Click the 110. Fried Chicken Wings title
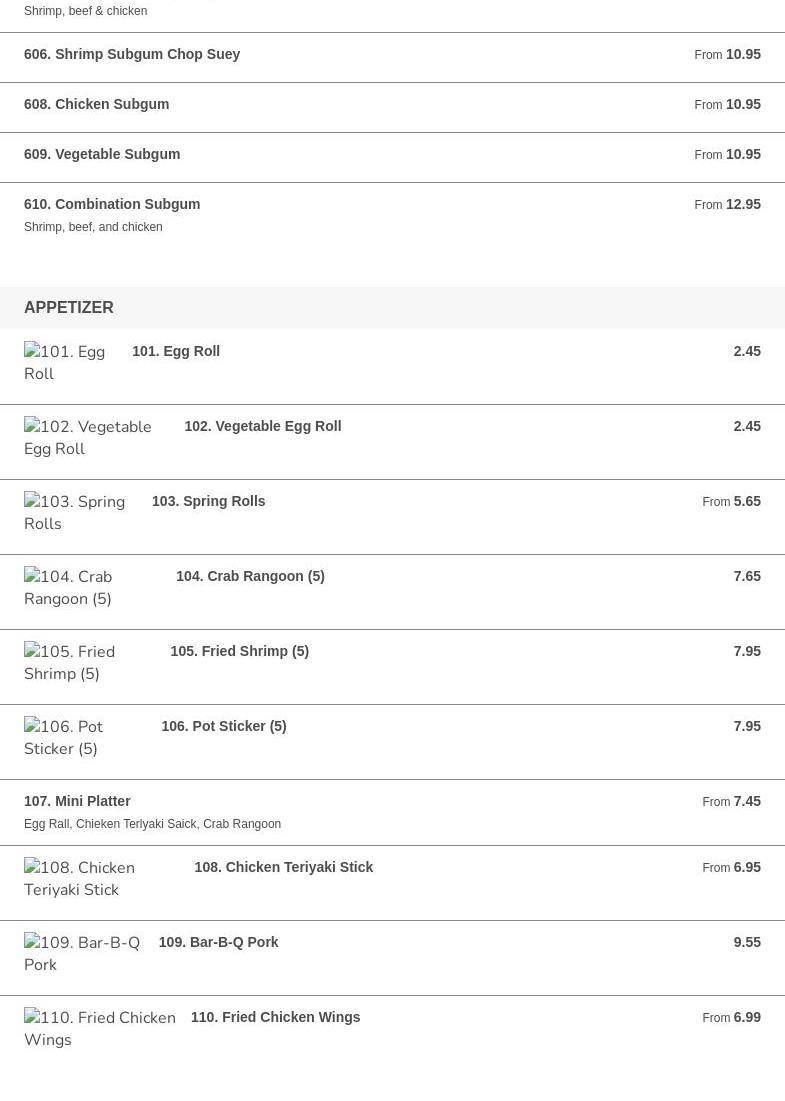Image resolution: width=785 pixels, height=1101 pixels. pyautogui.click(x=275, y=1017)
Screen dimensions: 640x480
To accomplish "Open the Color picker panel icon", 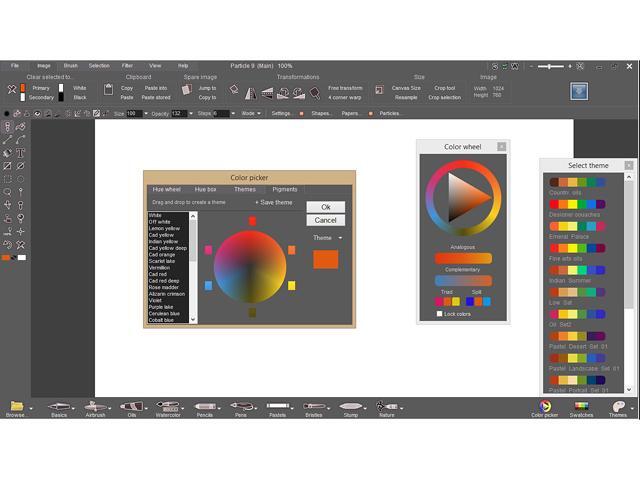I will click(545, 407).
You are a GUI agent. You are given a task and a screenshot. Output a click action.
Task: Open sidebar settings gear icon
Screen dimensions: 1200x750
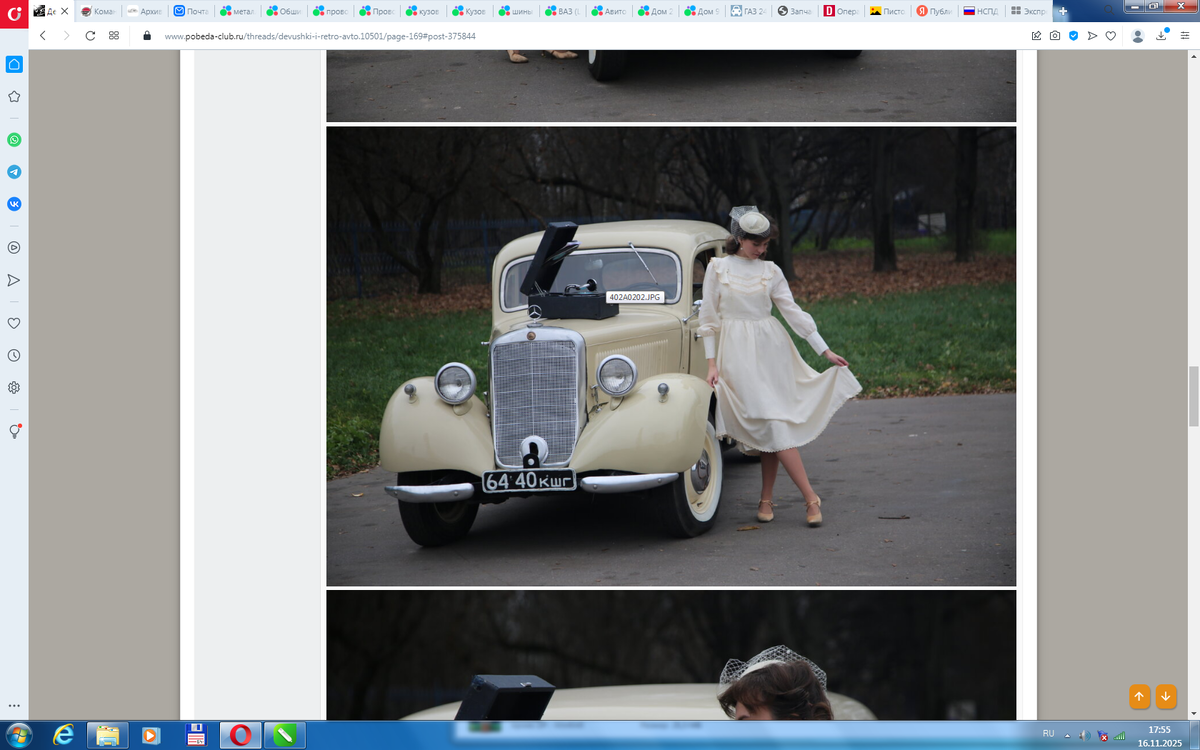tap(14, 387)
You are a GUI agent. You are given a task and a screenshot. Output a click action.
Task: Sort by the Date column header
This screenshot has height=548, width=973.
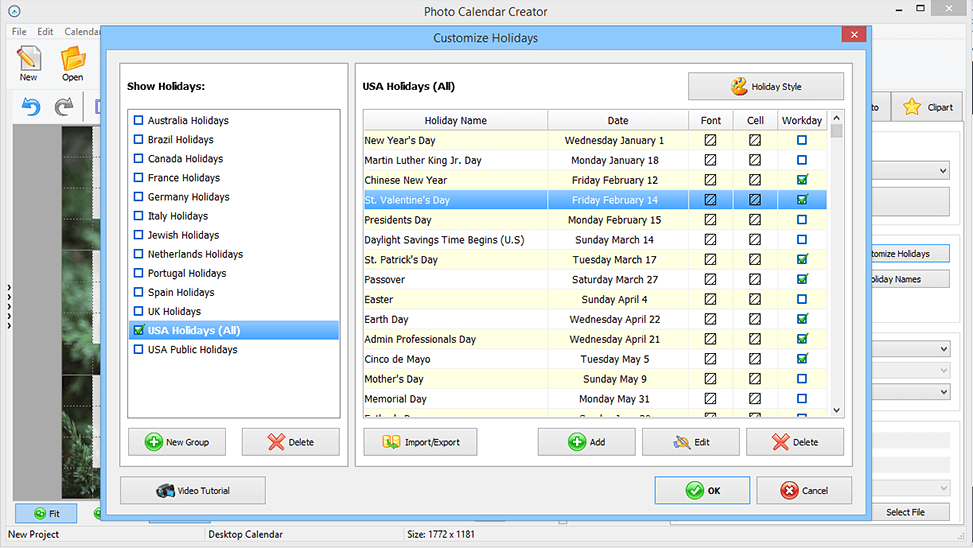tap(617, 120)
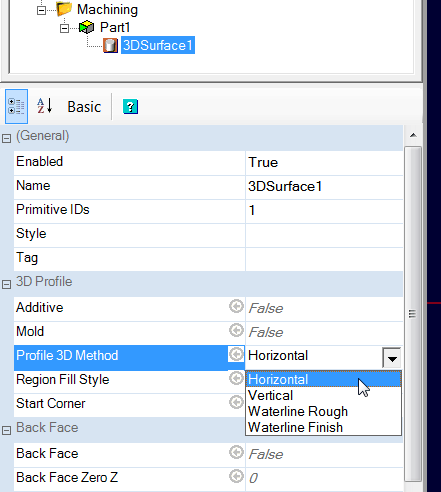This screenshot has height=492, width=441.
Task: Switch to the Categorized view icon
Action: (16, 106)
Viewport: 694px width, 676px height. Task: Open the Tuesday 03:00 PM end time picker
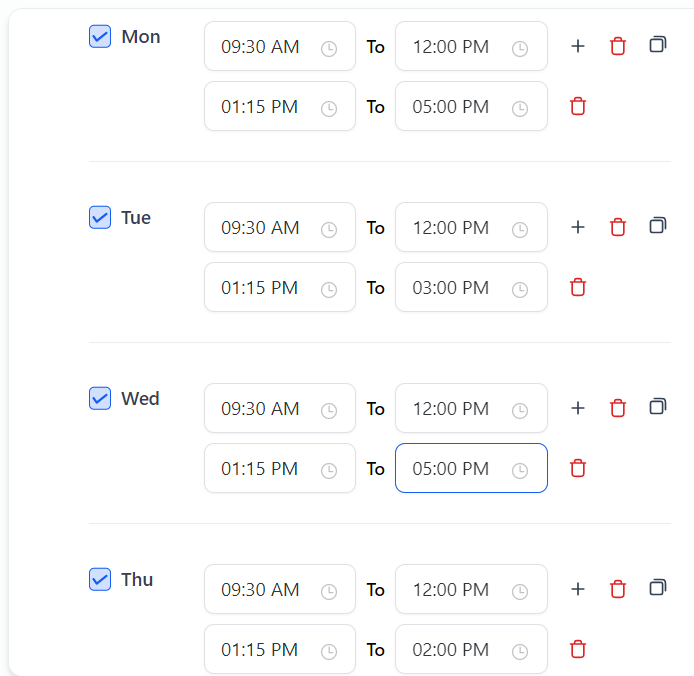click(x=520, y=289)
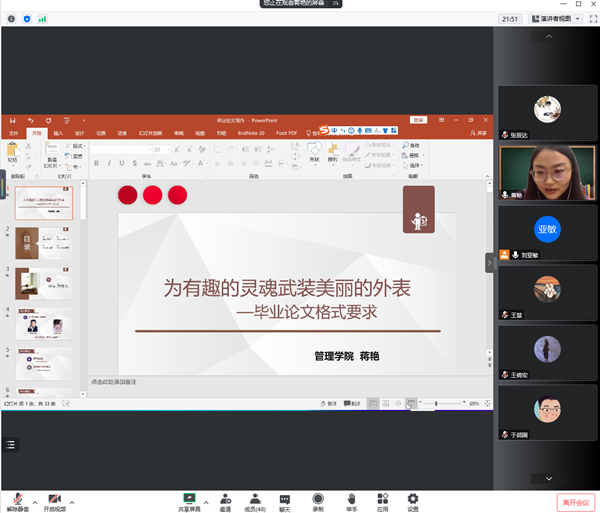Open the 设置 settings icon
Screen dimensions: 600x513
(413, 498)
━━━━━━━━━━
To do:
Please retype the lines from the one containing "Viewport: 694px width, 676px" through the last line of the records above, exactly as written, and leave out any pictures.

Written answer:
Viewport: 694px width, 676px height. Task: Open the Tuesday 03:00 PM end time picker
click(x=520, y=289)
Open the 设置 settings icon
Screen dimensions: 600x513
(413, 498)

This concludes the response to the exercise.